─── DATA ───

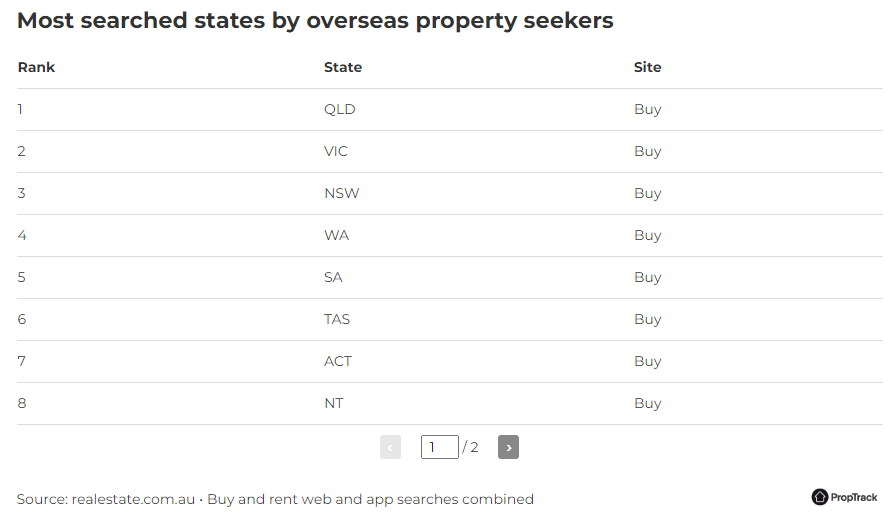Click the disabled previous page arrow

coord(391,447)
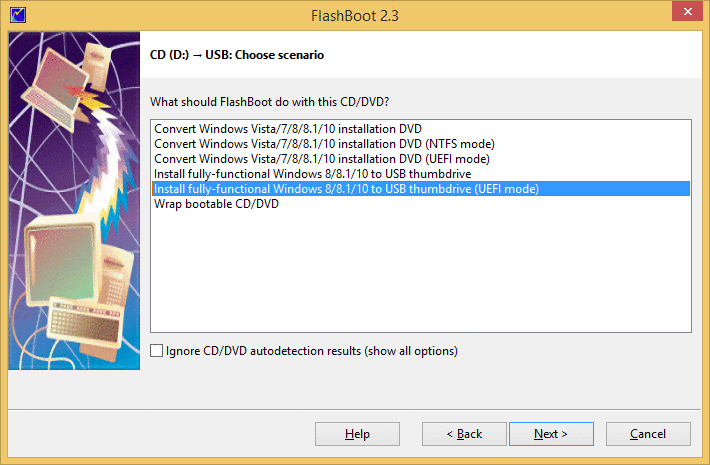Proceed with the Next button
This screenshot has height=465, width=710.
[x=551, y=434]
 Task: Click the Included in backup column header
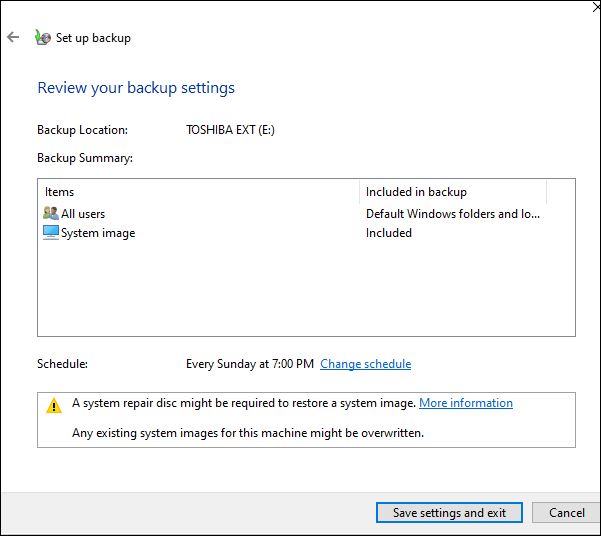416,191
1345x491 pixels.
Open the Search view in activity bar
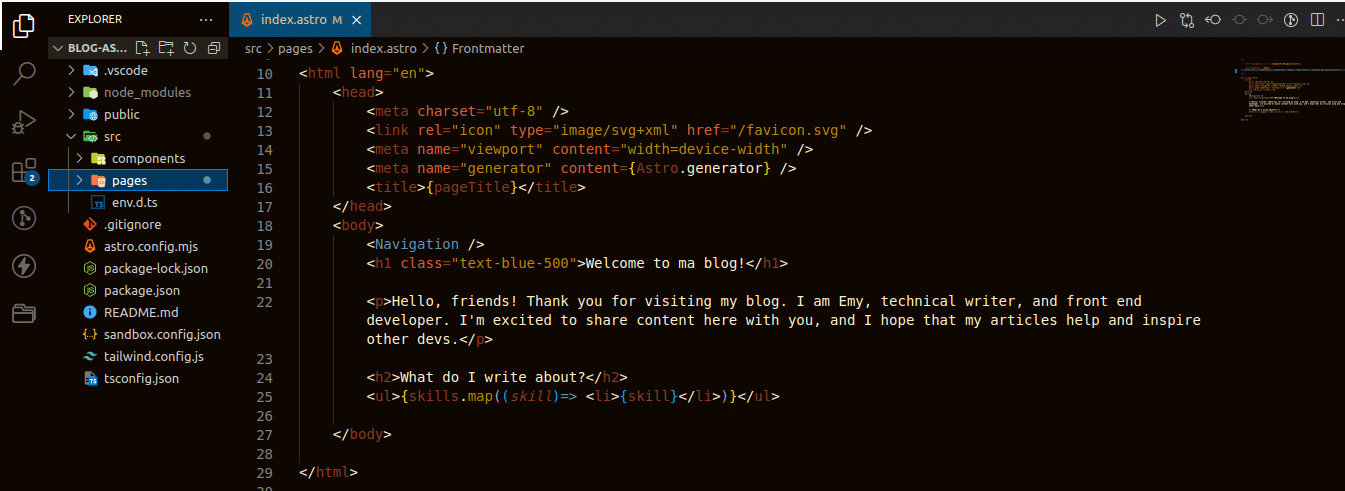pos(24,73)
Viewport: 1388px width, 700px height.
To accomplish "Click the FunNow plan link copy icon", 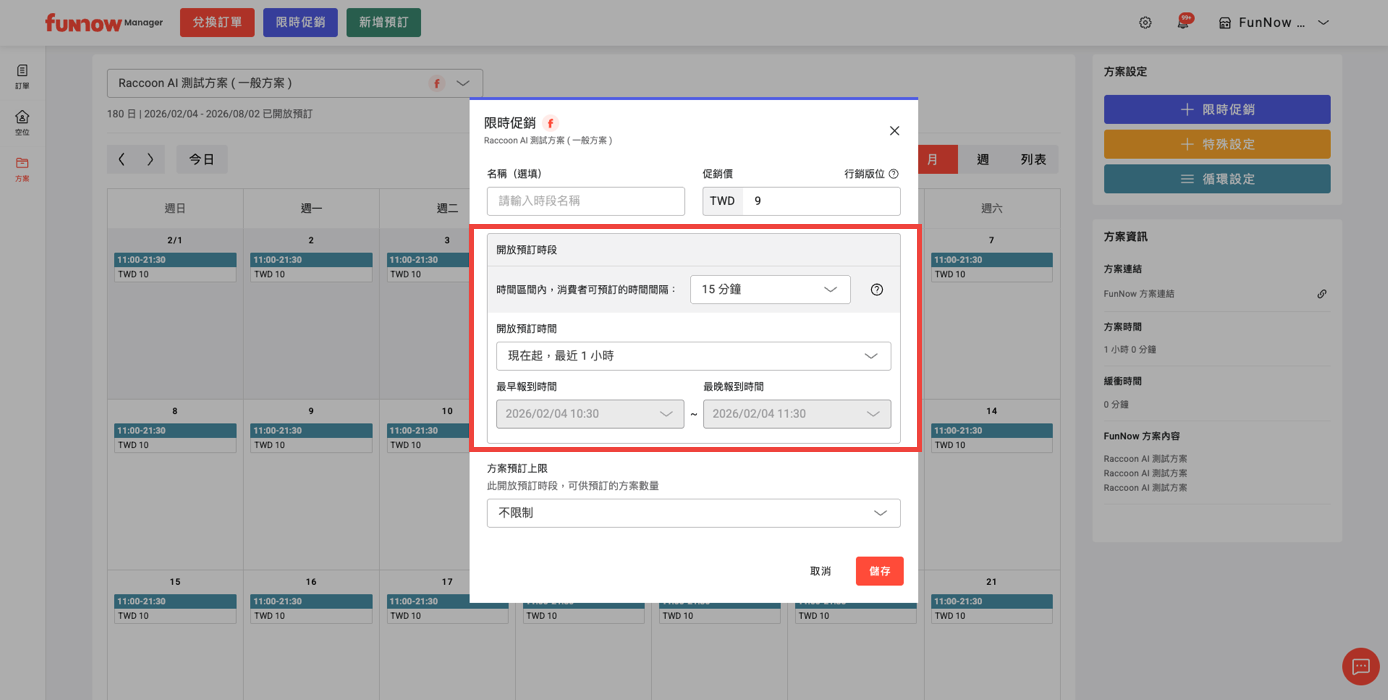I will [1321, 294].
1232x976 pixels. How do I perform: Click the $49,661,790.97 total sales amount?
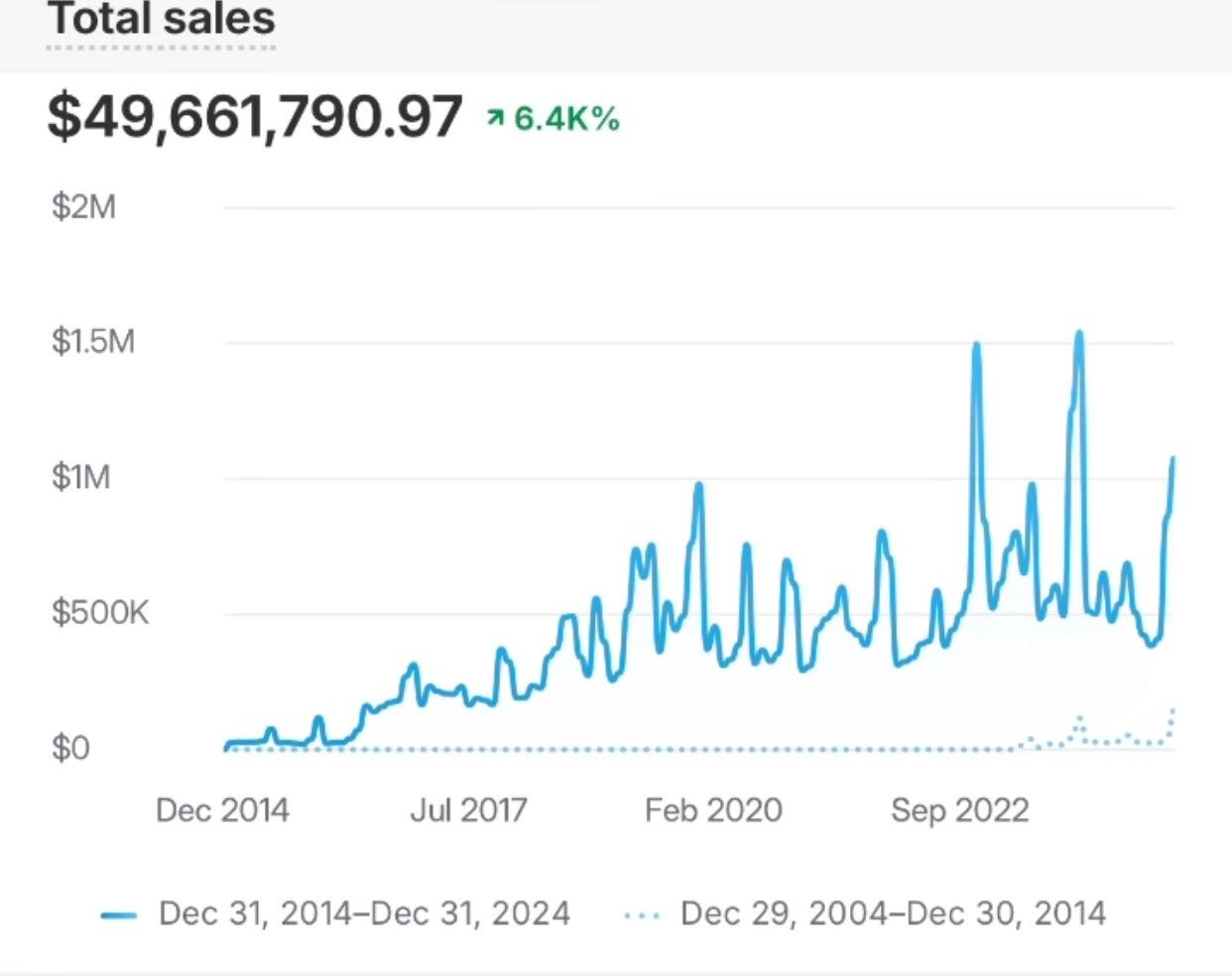tap(255, 117)
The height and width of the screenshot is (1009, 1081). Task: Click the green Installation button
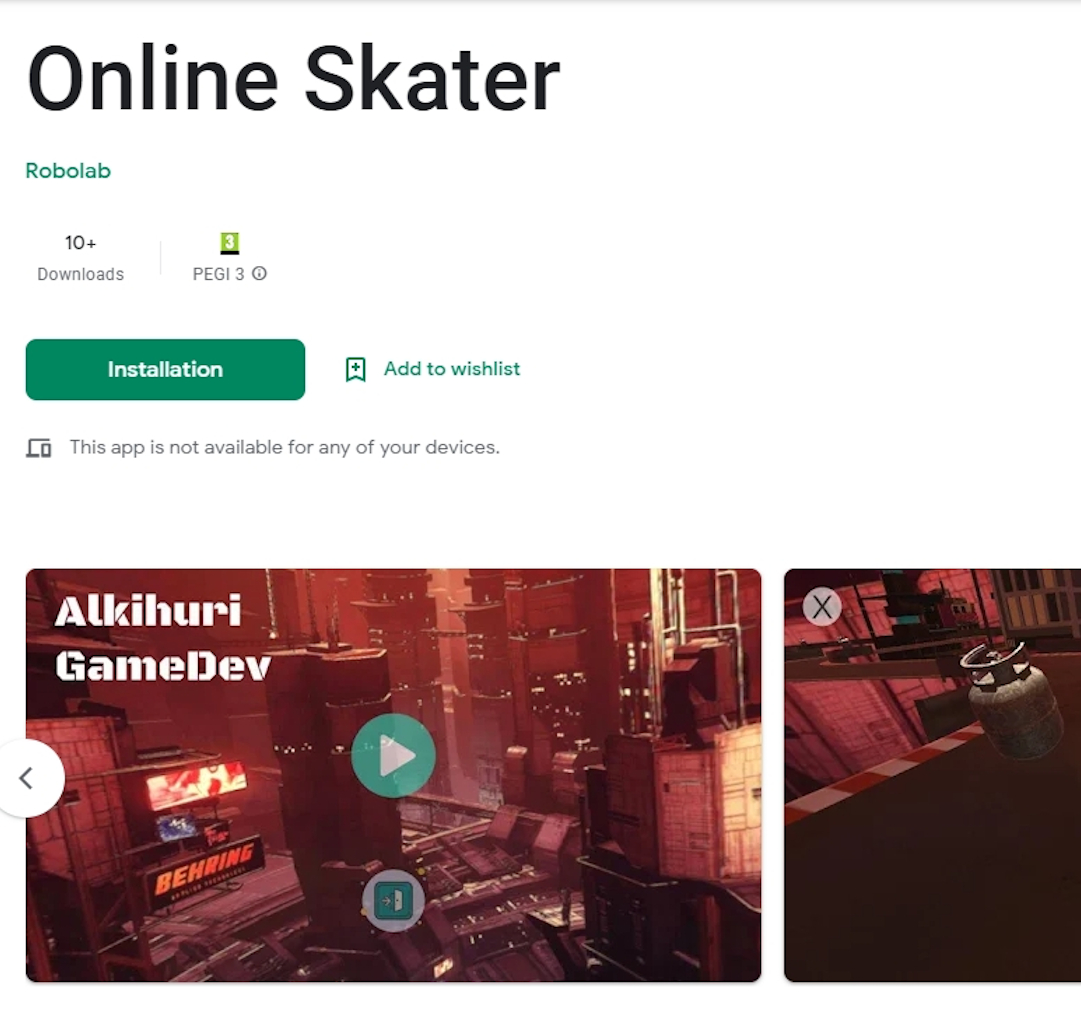tap(165, 369)

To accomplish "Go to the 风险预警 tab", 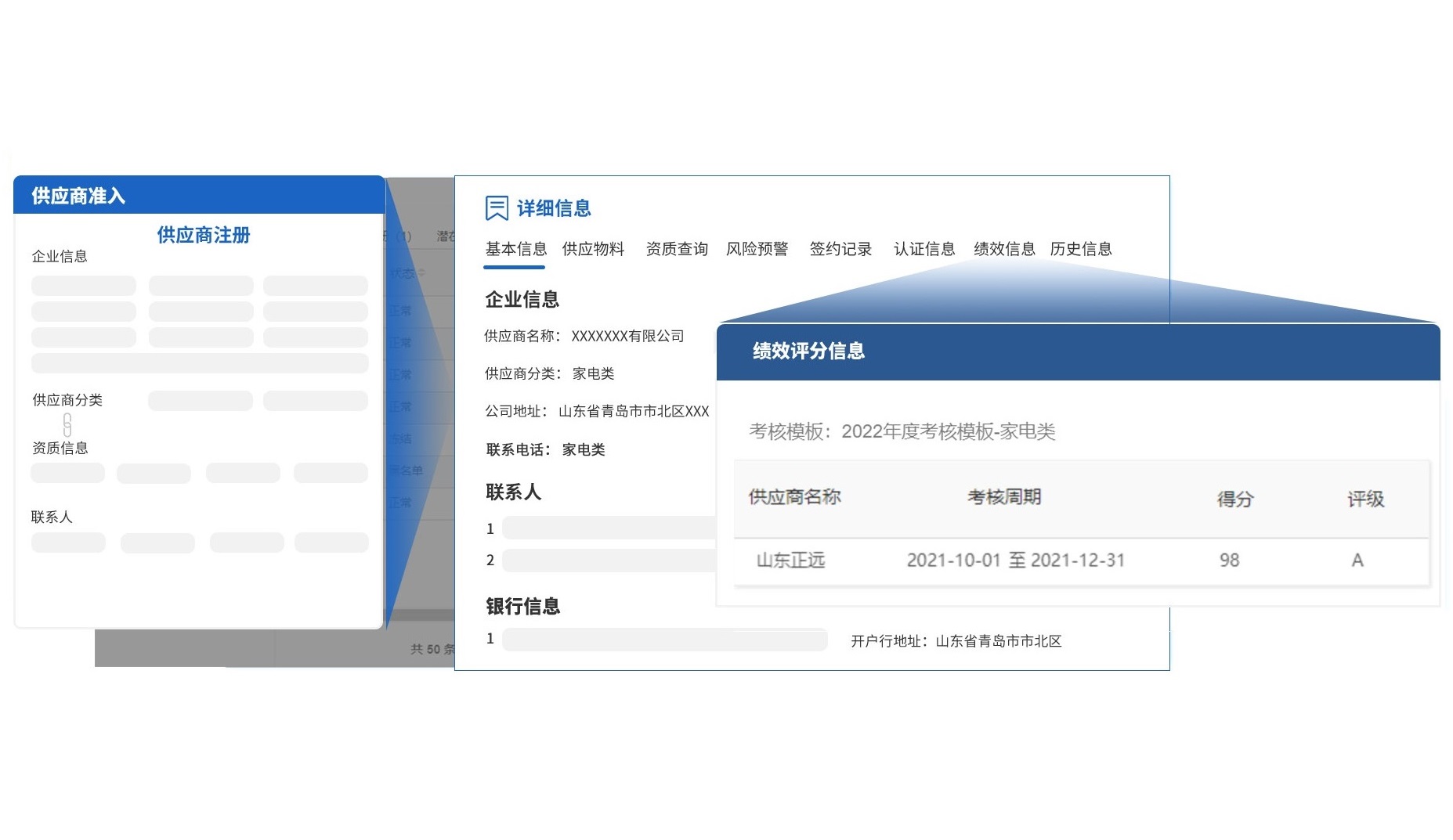I will click(757, 249).
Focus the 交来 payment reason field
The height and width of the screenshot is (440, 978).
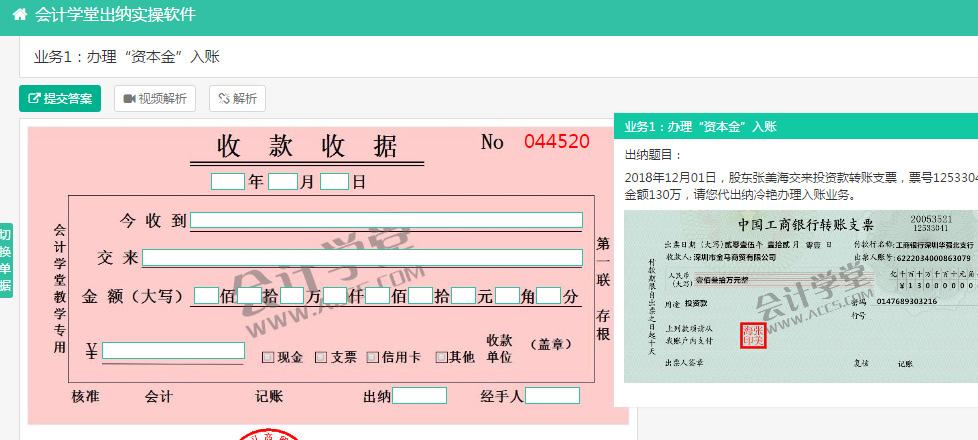(x=362, y=258)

───

> WHAT IS EXPECTED
Would you restate word for word only the lines from the line with "Focus the 交来 payment reason field" to the last line above, with the pictures left out?

> ANSWER TO THE EXERCISE
Focus the 交来 payment reason field
The height and width of the screenshot is (440, 978).
(x=362, y=258)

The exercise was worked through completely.